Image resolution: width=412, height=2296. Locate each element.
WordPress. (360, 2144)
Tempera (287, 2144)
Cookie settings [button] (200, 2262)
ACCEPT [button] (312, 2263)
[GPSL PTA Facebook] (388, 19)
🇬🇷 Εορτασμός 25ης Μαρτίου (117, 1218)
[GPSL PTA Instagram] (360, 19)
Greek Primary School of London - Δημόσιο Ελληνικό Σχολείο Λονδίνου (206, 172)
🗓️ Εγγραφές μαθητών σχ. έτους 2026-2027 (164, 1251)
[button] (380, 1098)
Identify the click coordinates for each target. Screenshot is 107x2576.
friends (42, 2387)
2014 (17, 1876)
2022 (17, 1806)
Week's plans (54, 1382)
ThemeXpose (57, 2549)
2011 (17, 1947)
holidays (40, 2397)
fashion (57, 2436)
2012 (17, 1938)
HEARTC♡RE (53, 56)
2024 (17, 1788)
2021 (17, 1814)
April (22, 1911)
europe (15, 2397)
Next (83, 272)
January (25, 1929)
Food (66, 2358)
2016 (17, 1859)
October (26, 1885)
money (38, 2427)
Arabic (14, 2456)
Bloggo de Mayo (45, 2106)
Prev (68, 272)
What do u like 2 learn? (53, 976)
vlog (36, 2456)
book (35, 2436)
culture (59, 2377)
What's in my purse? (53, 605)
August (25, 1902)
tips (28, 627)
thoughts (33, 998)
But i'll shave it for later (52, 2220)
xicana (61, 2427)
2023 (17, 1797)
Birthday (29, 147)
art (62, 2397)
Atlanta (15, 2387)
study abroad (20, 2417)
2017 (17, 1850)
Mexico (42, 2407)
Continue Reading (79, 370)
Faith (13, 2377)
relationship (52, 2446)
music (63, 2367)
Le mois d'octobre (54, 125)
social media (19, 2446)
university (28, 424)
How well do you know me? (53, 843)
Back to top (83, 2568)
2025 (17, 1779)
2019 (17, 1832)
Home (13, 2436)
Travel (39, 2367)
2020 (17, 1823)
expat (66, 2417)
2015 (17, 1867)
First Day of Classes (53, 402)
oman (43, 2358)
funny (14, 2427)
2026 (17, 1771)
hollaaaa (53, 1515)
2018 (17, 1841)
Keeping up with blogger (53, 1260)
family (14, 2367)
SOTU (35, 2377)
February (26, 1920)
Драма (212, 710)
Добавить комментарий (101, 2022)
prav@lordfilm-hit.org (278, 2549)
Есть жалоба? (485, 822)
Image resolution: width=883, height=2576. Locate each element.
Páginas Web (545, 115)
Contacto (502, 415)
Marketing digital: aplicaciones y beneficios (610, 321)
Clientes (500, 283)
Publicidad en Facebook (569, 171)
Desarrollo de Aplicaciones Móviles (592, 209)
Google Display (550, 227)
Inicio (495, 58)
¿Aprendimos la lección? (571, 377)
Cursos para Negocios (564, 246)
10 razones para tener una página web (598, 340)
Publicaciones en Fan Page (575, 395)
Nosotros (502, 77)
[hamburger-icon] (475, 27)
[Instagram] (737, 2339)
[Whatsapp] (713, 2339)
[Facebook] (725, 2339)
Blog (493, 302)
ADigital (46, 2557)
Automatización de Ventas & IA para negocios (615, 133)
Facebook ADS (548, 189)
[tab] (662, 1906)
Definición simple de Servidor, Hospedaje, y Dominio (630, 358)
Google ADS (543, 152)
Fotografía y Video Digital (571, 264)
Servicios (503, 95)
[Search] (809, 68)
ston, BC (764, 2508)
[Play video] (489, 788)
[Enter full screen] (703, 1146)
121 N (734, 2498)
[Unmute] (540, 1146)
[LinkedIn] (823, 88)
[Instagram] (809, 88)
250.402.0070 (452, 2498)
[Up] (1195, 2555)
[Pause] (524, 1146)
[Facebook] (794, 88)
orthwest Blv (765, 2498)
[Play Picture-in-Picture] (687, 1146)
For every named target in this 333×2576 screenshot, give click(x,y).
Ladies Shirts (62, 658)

════

Assignment
Each record above must be output without any alteration.

Answer space
Image resolution: width=412, height=2296. Locate each element.
WordPress. (360, 2144)
Tempera (287, 2144)
Cookie settings [button] (200, 2262)
ACCEPT [button] (312, 2263)
[GPSL PTA Facebook] (388, 19)
🇬🇷 Εορτασμός 25ης Μαρτίου (117, 1218)
[GPSL PTA Instagram] (360, 19)
Greek Primary School of London - Δημόσιο Ελληνικό Σχολείο Λονδίνου (206, 172)
🗓️ Εγγραφές μαθητών σχ. έτους 2026-2027 (164, 1251)
[button] (380, 1098)
Identify the click coordinates for each target. Screenshot is 107x2576.
friends (42, 2387)
2014 (17, 1876)
2022 (17, 1806)
Week's plans (54, 1382)
ThemeXpose (57, 2549)
2011 (17, 1947)
holidays (40, 2397)
fashion (57, 2436)
2012 (17, 1938)
HEARTC♡RE (53, 56)
2024 (17, 1788)
2021 (17, 1814)
April (22, 1911)
europe (15, 2397)
Next (83, 272)
January (25, 1929)
Food (66, 2358)
2016 (17, 1859)
October (26, 1885)
money (38, 2427)
Arabic (14, 2456)
Bloggo de Mayo (45, 2106)
Prev (68, 272)
What do u like 2 learn? (53, 976)
vlog (36, 2456)
book (35, 2436)
culture (59, 2377)
What's in my purse? (53, 605)
August (25, 1902)
tips (28, 627)
thoughts (33, 998)
But i'll shave it for later (52, 2220)
xicana (61, 2427)
2023 (17, 1797)
Birthday (29, 147)
art (62, 2397)
Atlanta (15, 2387)
study abroad (20, 2417)
2017 (17, 1850)
Mexico (42, 2407)
Continue Reading (79, 370)
Faith (13, 2377)
relationship (52, 2446)
music (63, 2367)
Le mois d'octobre (54, 125)
social media (19, 2446)
university (28, 424)
How well do you know me? (53, 843)
Back to top (83, 2568)
2025 (17, 1779)
2019 (17, 1832)
Home (13, 2436)
Travel (39, 2367)
2020 (17, 1823)
expat (66, 2417)
2015 (17, 1867)
First Day of Classes (53, 402)
oman (43, 2358)
funny (14, 2427)
2026 (17, 1771)
hollaaaa (53, 1515)
2018 (17, 1841)
Keeping up with blogger (53, 1260)
family (14, 2367)
SOTU (35, 2377)
February (26, 1920)
Драма (212, 710)
Добавить комментарий (101, 2022)
prav@lordfilm-hit.org (278, 2549)
Есть жалоба? (485, 822)
Image resolution: width=883, height=2576. Locate each element.
Páginas Web (545, 115)
Contacto (502, 415)
Marketing digital: aplicaciones y beneficios (610, 321)
Clientes (500, 283)
Publicidad en Facebook (569, 171)
Desarrollo de Aplicaciones Móviles (592, 209)
Google Display (550, 227)
Inicio (495, 58)
¿Aprendimos la lección? (571, 377)
Cursos para Negocios (564, 246)
10 razones para tener una página web (598, 340)
Publicaciones en Fan Page (575, 395)
Nosotros (502, 77)
[hamburger-icon] (475, 27)
[Instagram] (737, 2339)
[Whatsapp] (713, 2339)
[Facebook] (725, 2339)
Blog (493, 302)
ADigital (46, 2557)
Automatización de Ventas & IA para negocios (615, 133)
Facebook ADS (548, 189)
[tab] (662, 1906)
Definición simple de Servidor, Hospedaje, y Dominio (630, 358)
Google ADS (543, 152)
Fotografía y Video Digital (571, 264)
Servicios (503, 95)
[Search] (809, 68)
ston, BC (764, 2508)
[Play video] (489, 788)
[Enter full screen] (703, 1146)
121 N (734, 2498)
[Unmute] (540, 1146)
[LinkedIn] (823, 88)
[Instagram] (809, 88)
250.402.0070 (452, 2498)
[Up] (1195, 2555)
[Pause] (524, 1146)
[Facebook] (794, 88)
orthwest Blv (765, 2498)
[Play Picture-in-Picture] (687, 1146)
For every named target in this 333×2576 screenshot, give click(x,y).
Ladies Shirts (62, 658)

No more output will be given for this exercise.